Emergent immoral genes
Nick Rowe linked to an interesting article on critiques of evolutionary biology, and I think it might have a relationship to emergent rational agents. But first, I think Nick is right to suggest replacing "evolutionary biology" with "economics"; this sentence is golden:
... something about [economics] makes it prone to the championing of ideas that are new but false or unimportant, or true and important, but already well studied under a different branding.
This almost exactly echoes Thomas Palley (via Simon Wren-Lewis) on MMT:
The criticism of MMT is not that it has produced nothing new. The criticism is that MMT is a mix of old and new, the old is correct and well understood, while the new is substantially wrong.
Anyway, there were a couple of quotes that caught my attention regarding morality and evolution:
[For some] natural selection causes problems, not only because it is mindless and amoral, but because it can seem downright immoral. For example, Saunders (2003) writes “there is a further danger, as well. Darwinist explanations inherently invoke selfishness and greed as the most important driving forces”. This isn’t true, and even Darwin’s own emphasis on “struggle” probably rests on a mistake (Lewens 2010), but there is a very weak sense in which natural selection involves competition, and there is a lot of research on “conflicts”.

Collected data

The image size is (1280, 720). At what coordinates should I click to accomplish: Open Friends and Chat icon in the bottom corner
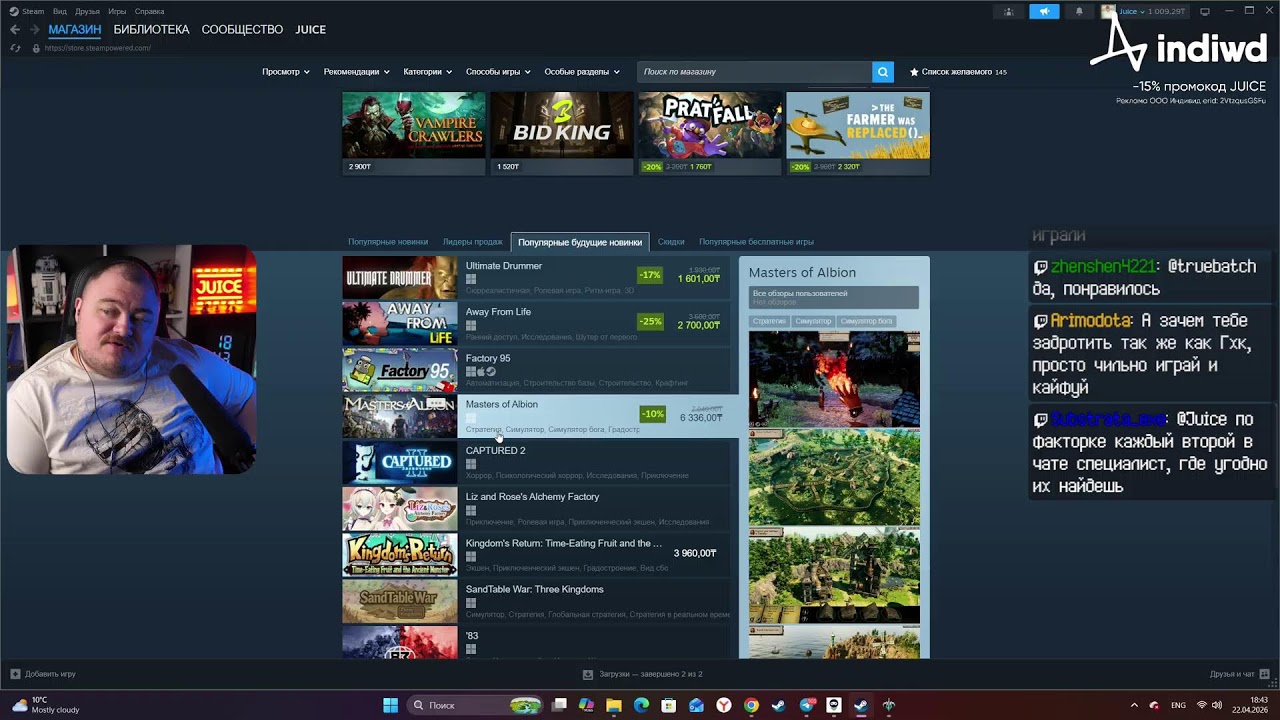(1263, 674)
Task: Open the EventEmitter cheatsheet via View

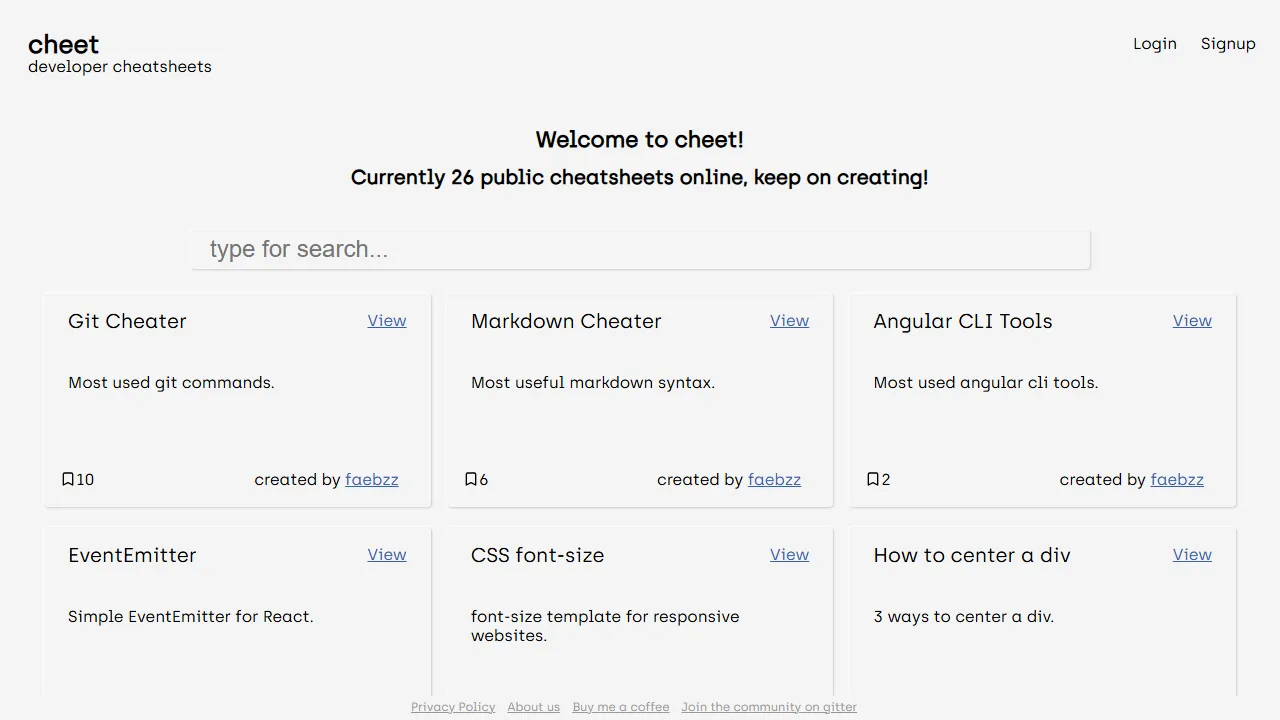Action: [387, 554]
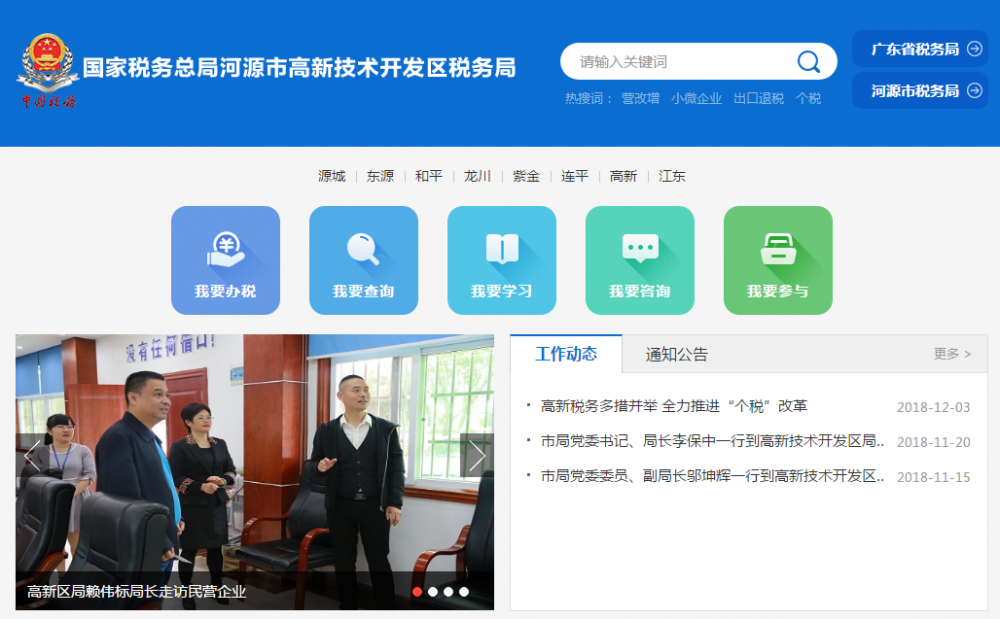Click the arrow on 河源市税务局 button
Viewport: 1000px width, 619px height.
(975, 91)
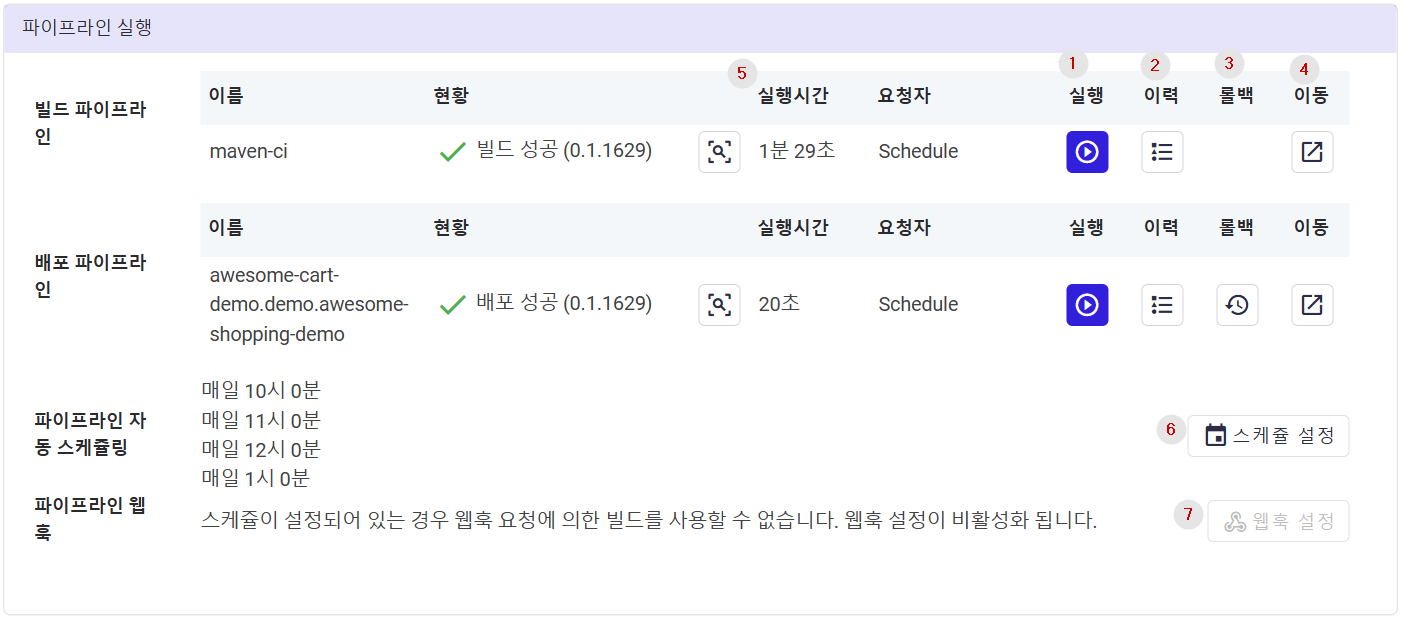Image resolution: width=1410 pixels, height=624 pixels.
Task: Inspect build success status details for maven-ci
Action: click(720, 152)
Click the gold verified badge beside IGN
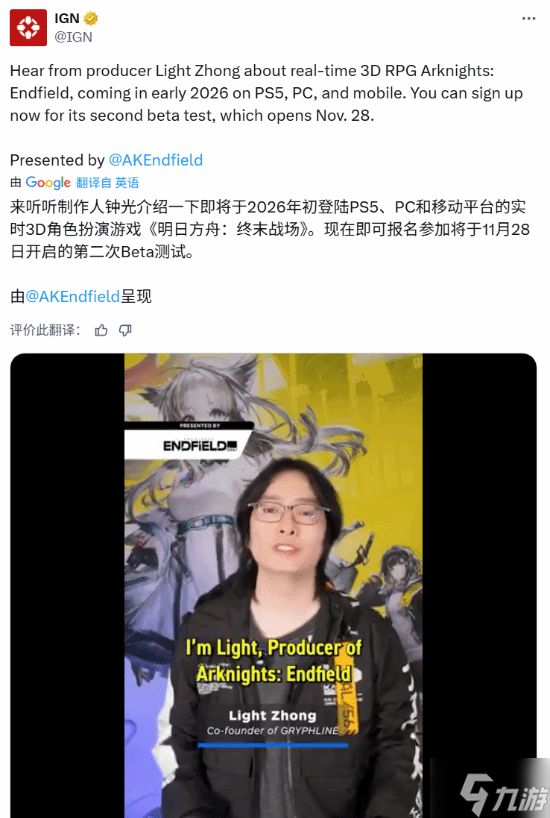 (x=90, y=19)
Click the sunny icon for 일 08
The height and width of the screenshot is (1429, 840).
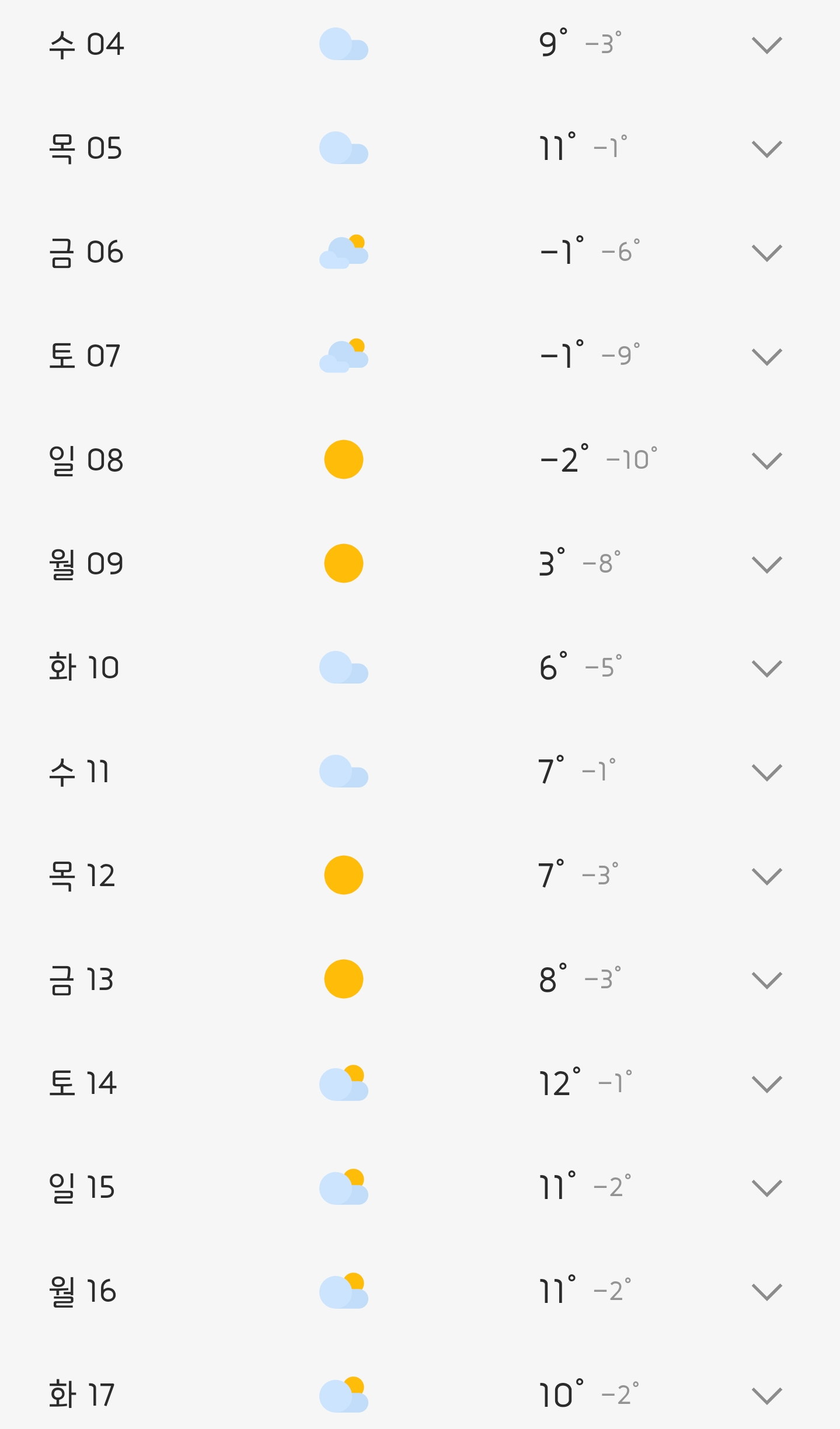click(x=343, y=459)
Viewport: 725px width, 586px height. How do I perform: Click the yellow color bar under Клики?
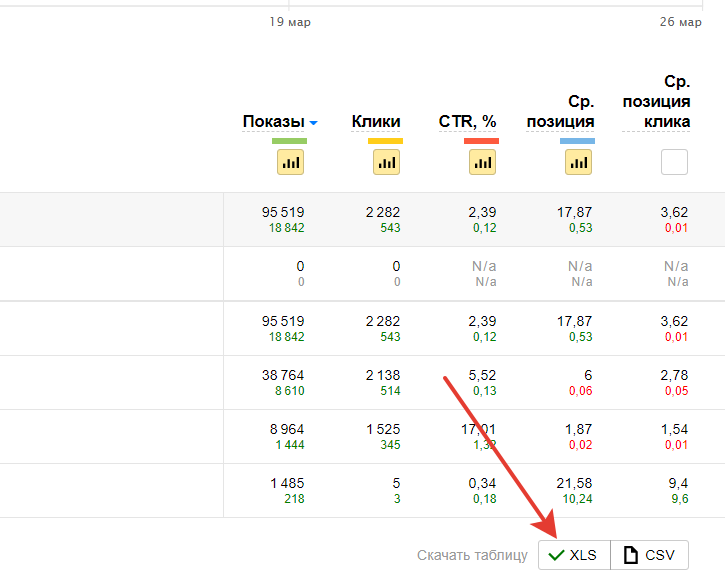(385, 141)
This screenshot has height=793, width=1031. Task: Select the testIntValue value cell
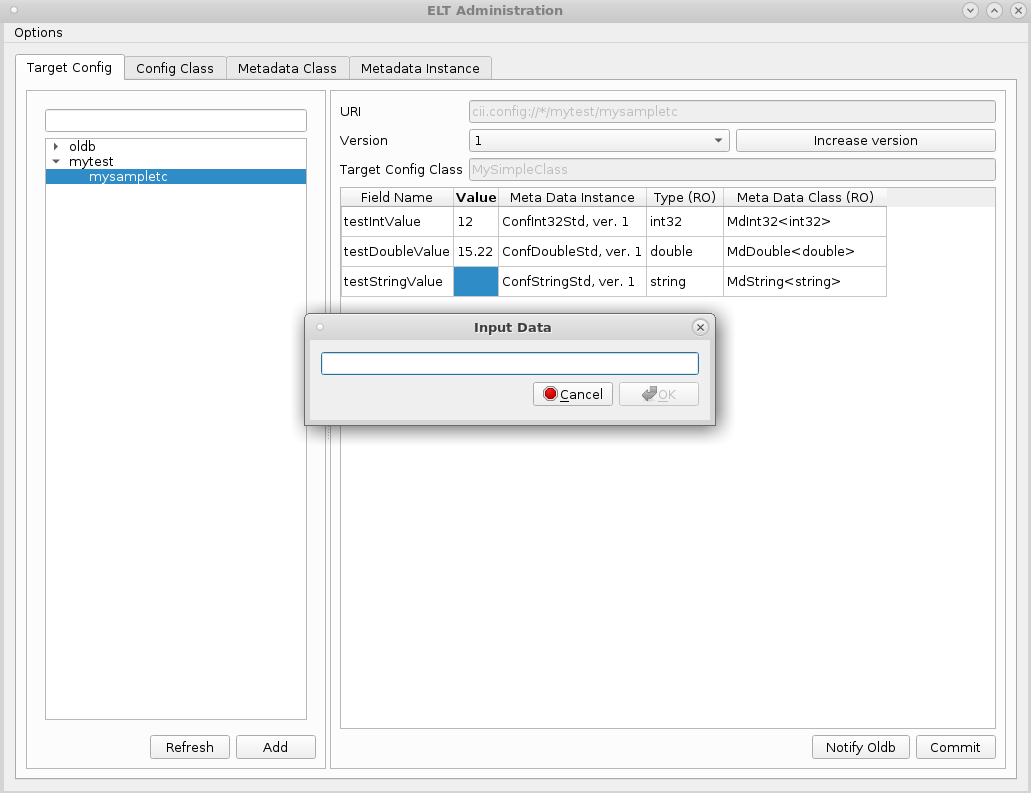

WHAT THE TASK REQUIRES
Transcribe the blog post on emergent immoral genes in full, word for word. Rely only on the blog post about emergent immoral genes; the listing plays no part here.

YOUR SOLUTION
Emergent immoral genes
Nick Rowe linked to an interesting article on critiques of evolutionary biology, and I think it might have a relationship to emergent rational agents. But first, I think Nick is right to suggest replacing "evolutionary biology" with "economics"; this sentence is golden:
... something about [economics] makes it prone to the championing of ideas that are new but false or unimportant, or true and important, but already well studied under a different branding.
This almost exactly echoes Thomas Palley (via Simon Wren-Lewis) on MMT:
The criticism of MMT is not that it has produced nothing new. The criticism is that MMT is a mix of old and new, the old is correct and well understood, while the new is substantially wrong.
Anyway, there were a couple of quotes that caught my attention regarding morality and evolution:
[For some] natural selection causes problems, not only because it is mindless and amoral, but because it can seem downright immoral. For example, Saunders (2003) writes “there is a further danger, as well. Darwinist explanations inherently invoke selfishness and greed as the most important driving forces”. This isn’t true, and even Darwin’s own emphasis on “struggle” probably rests on a mistake (Lewens 2010), but there is a very weak sense in which natural selection involves competition, and there is a lot of research on “conflicts”.